Segment Start: Dataset excerpts

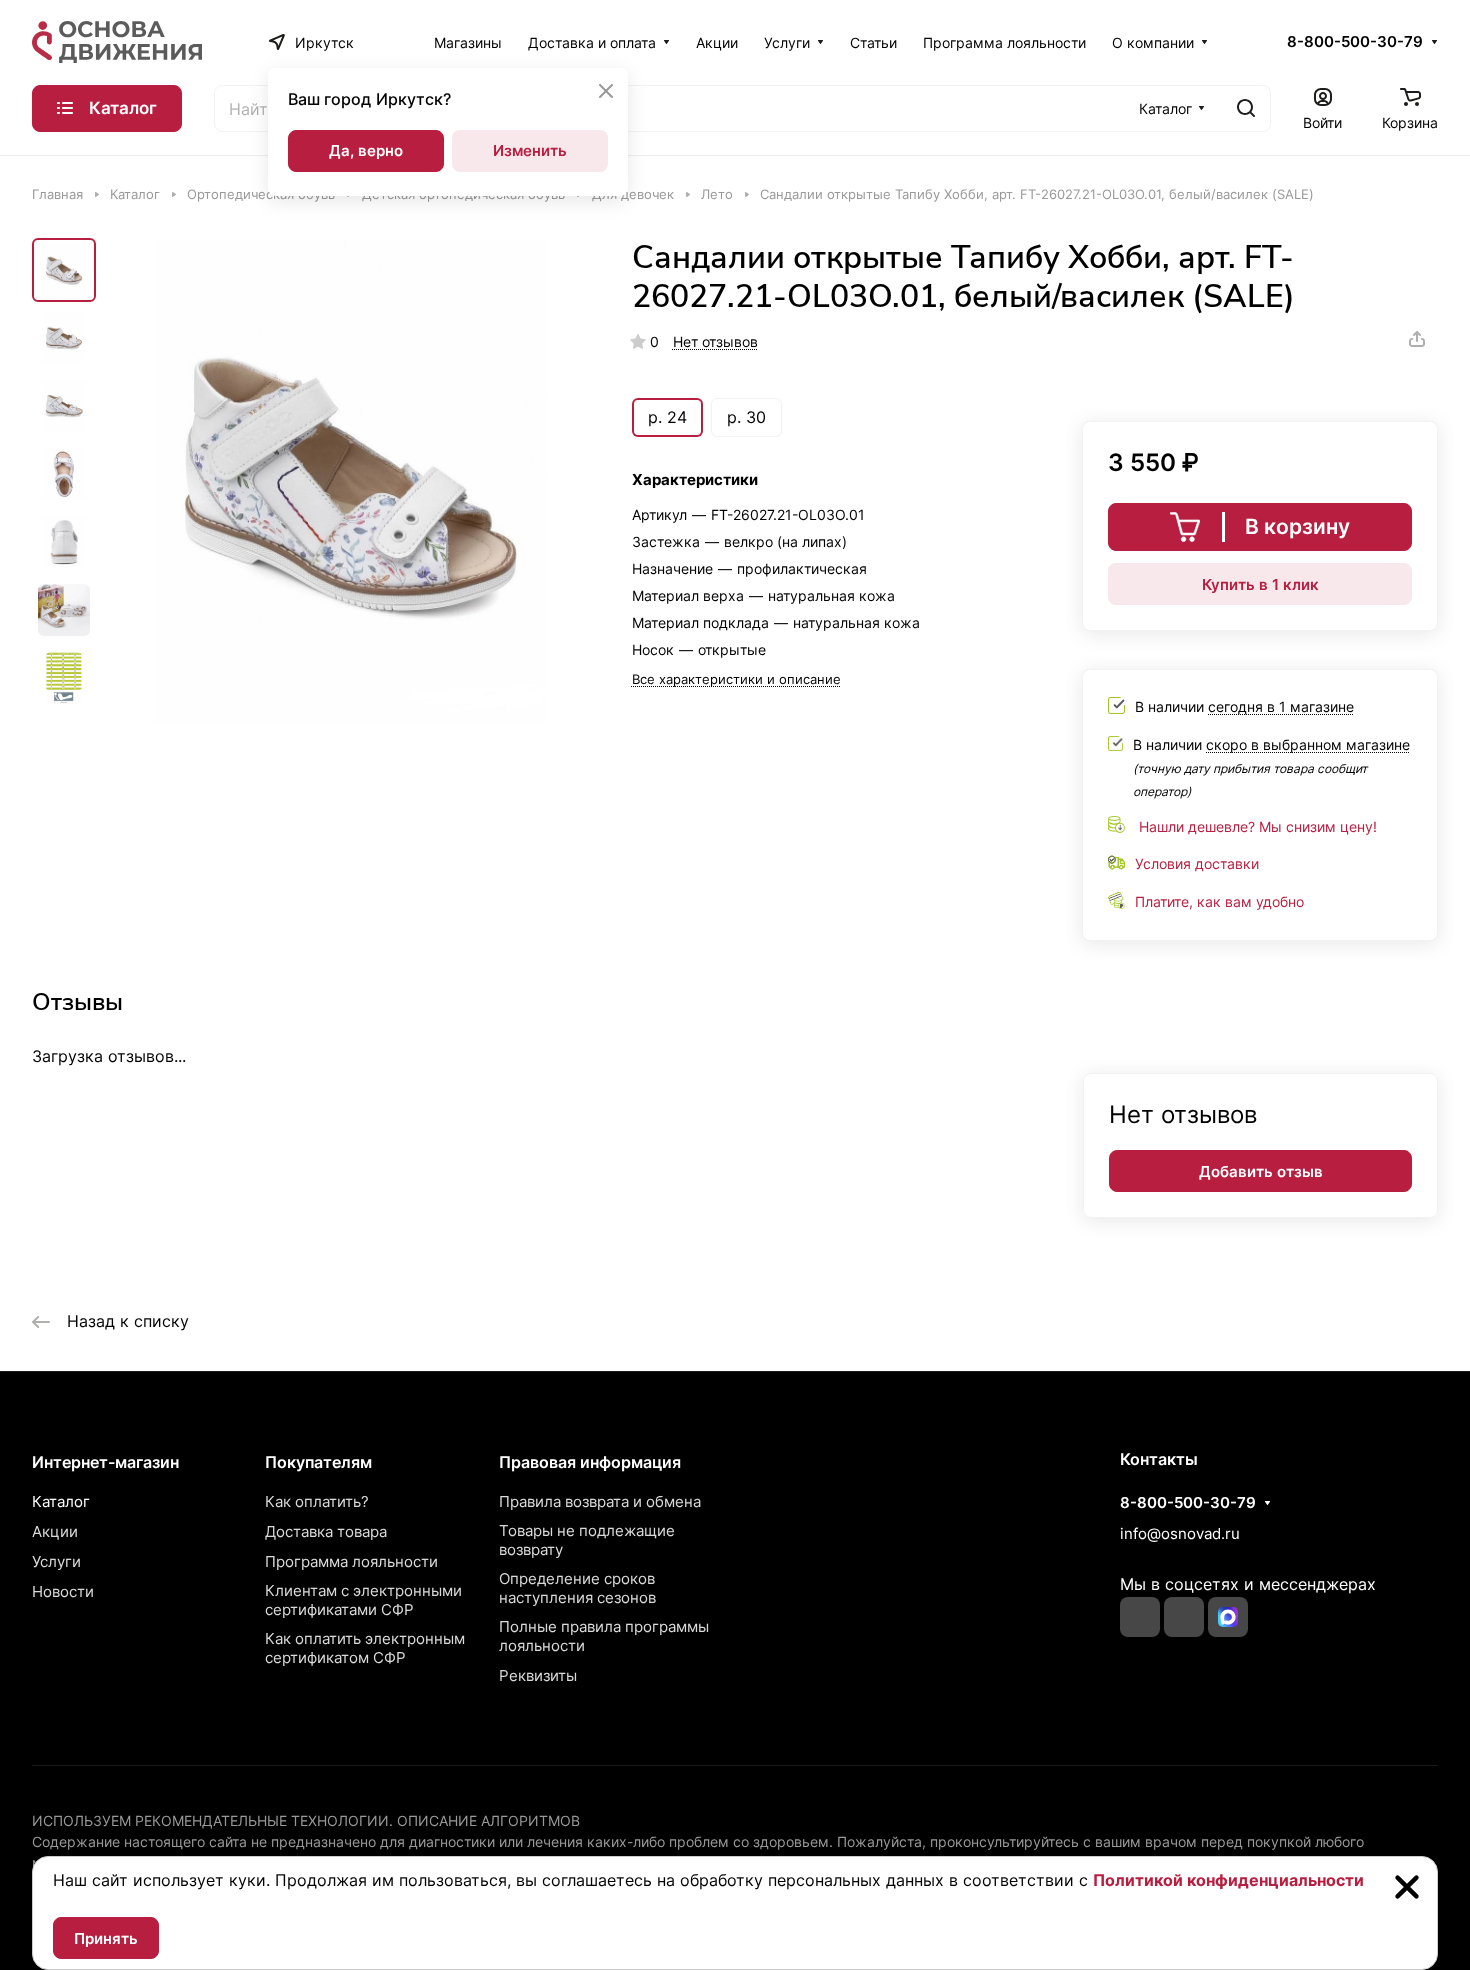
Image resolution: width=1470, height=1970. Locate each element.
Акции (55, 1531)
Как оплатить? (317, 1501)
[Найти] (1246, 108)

Segment End: Dataset excerpts
Segment Start: Dataset excerpts

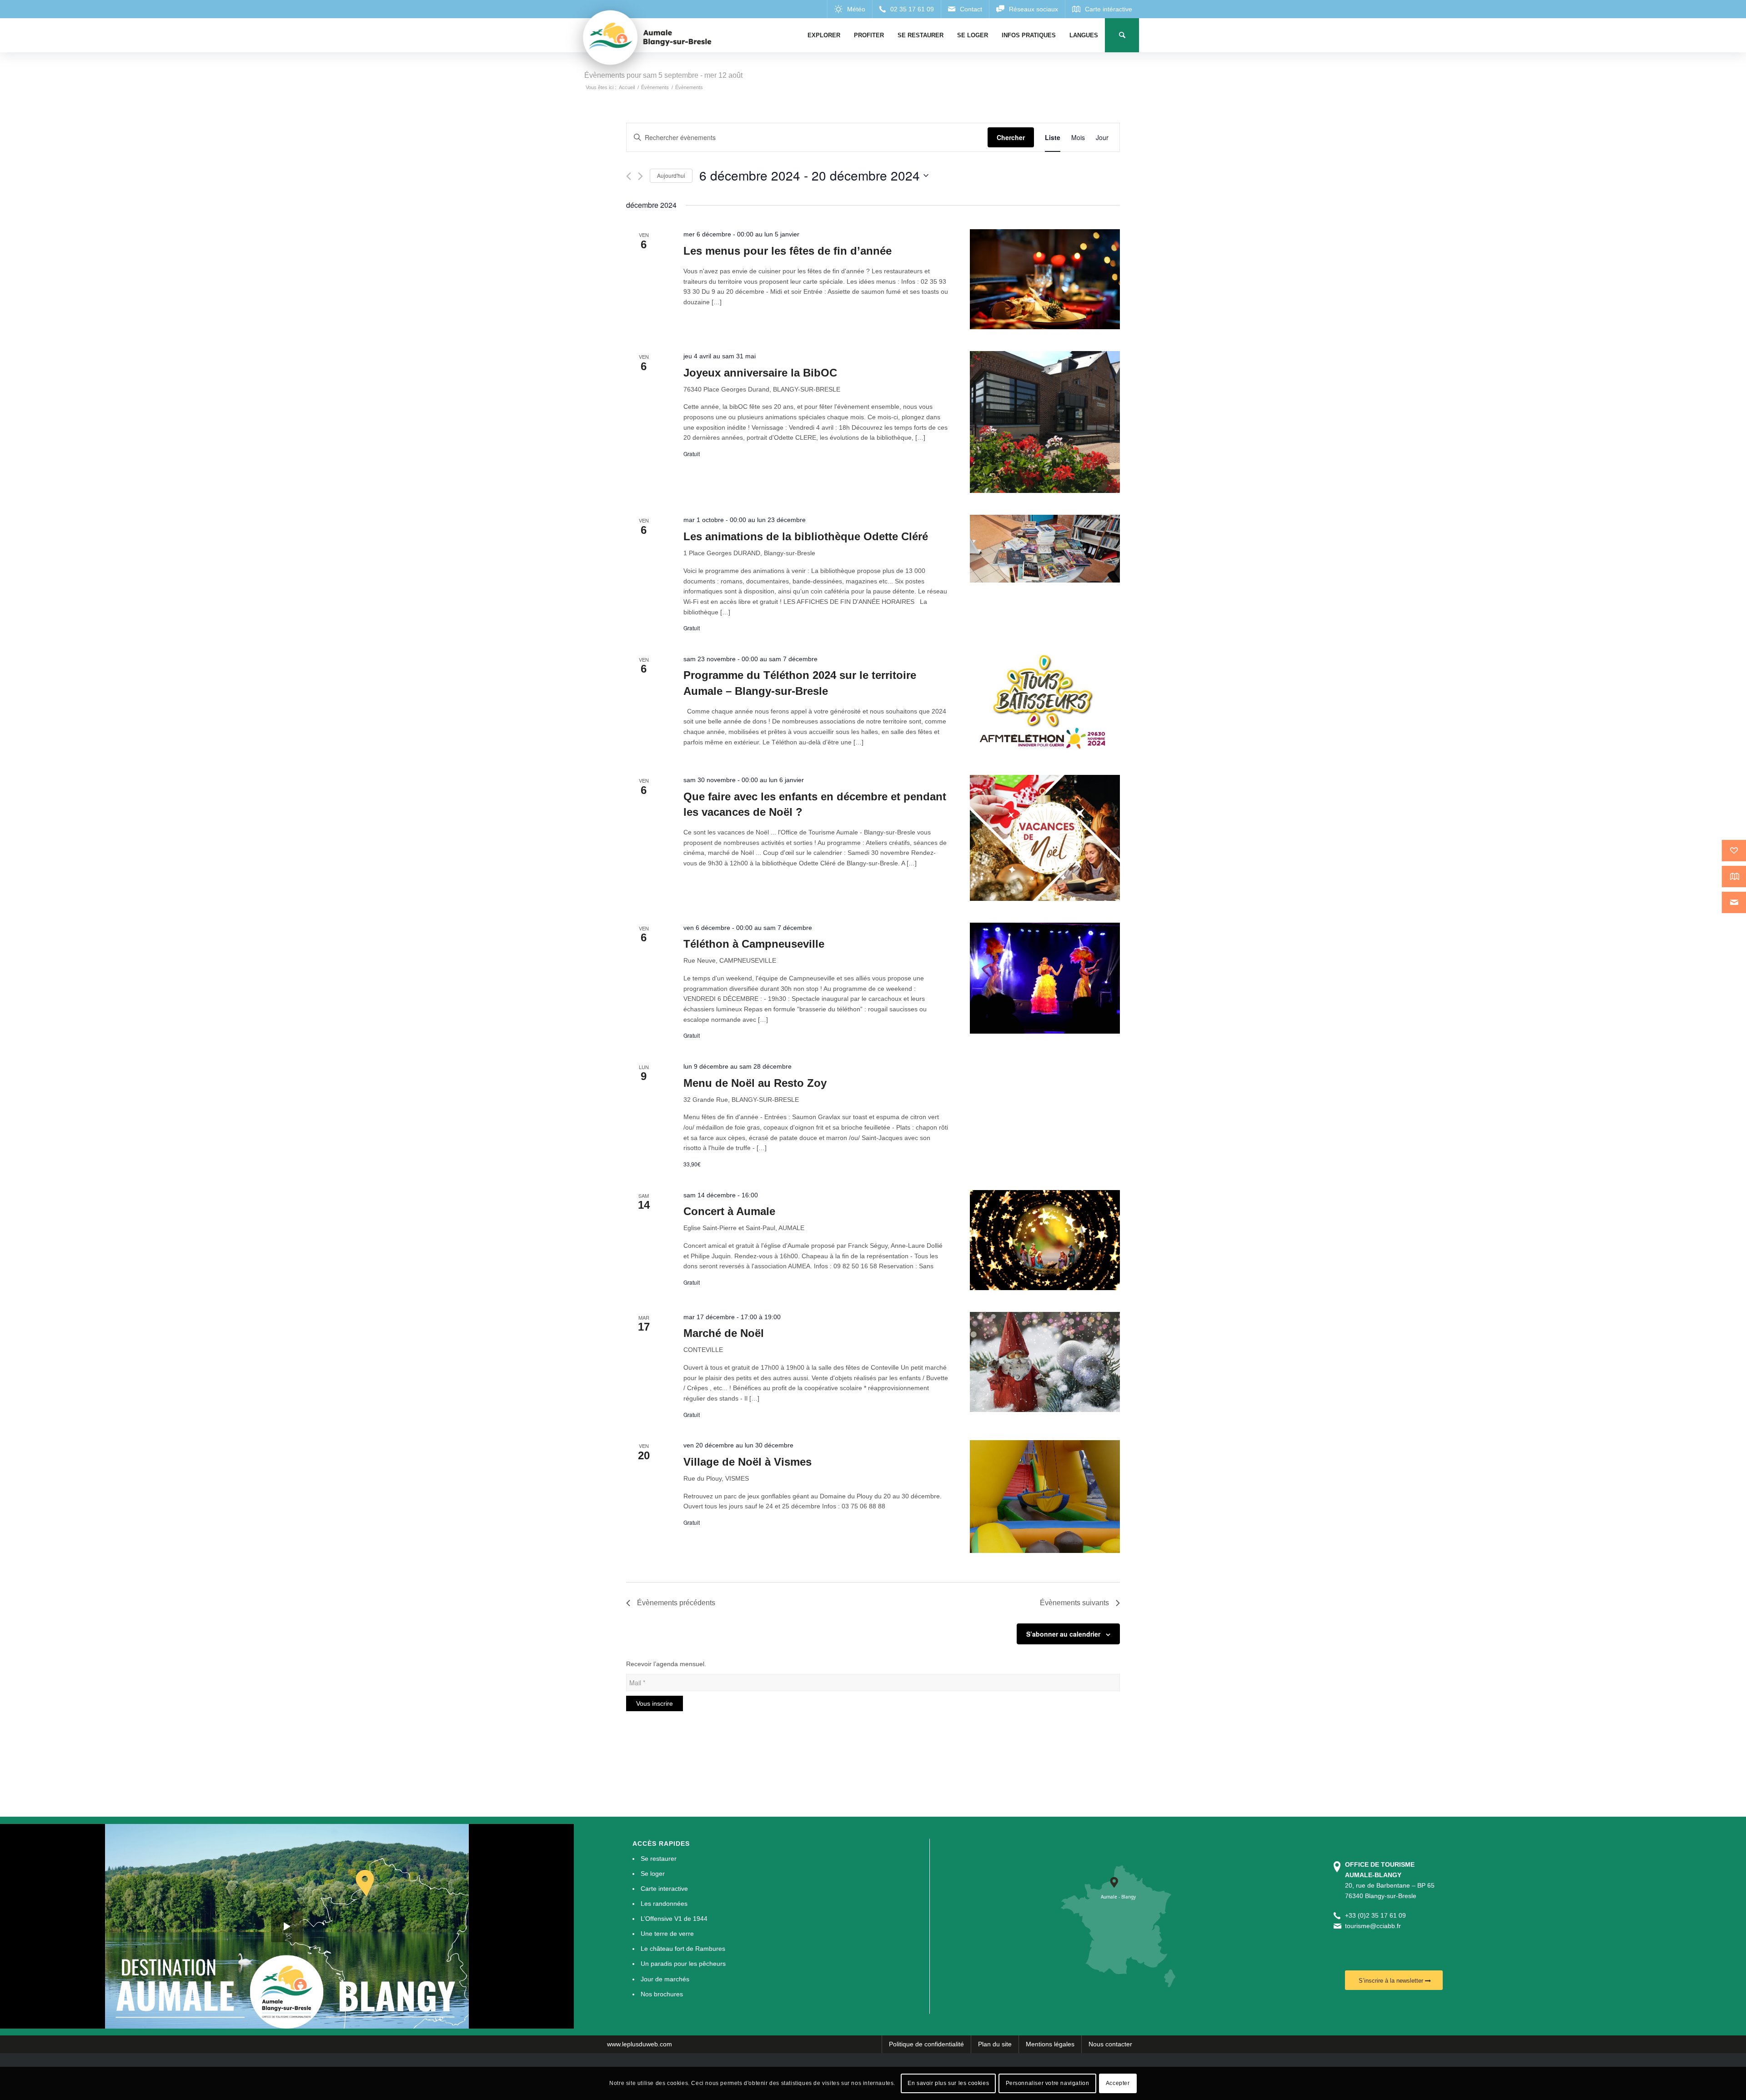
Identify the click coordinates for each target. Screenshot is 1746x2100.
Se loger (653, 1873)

Segment End: Dataset excerpts

Which lines hold the string "each"? Copy all of them from the data above.

Response to the task.
Image resolution: width=1470, height=1970. Locate each element.
Identify the click coordinates for each target. Screenshot is 1746x2100.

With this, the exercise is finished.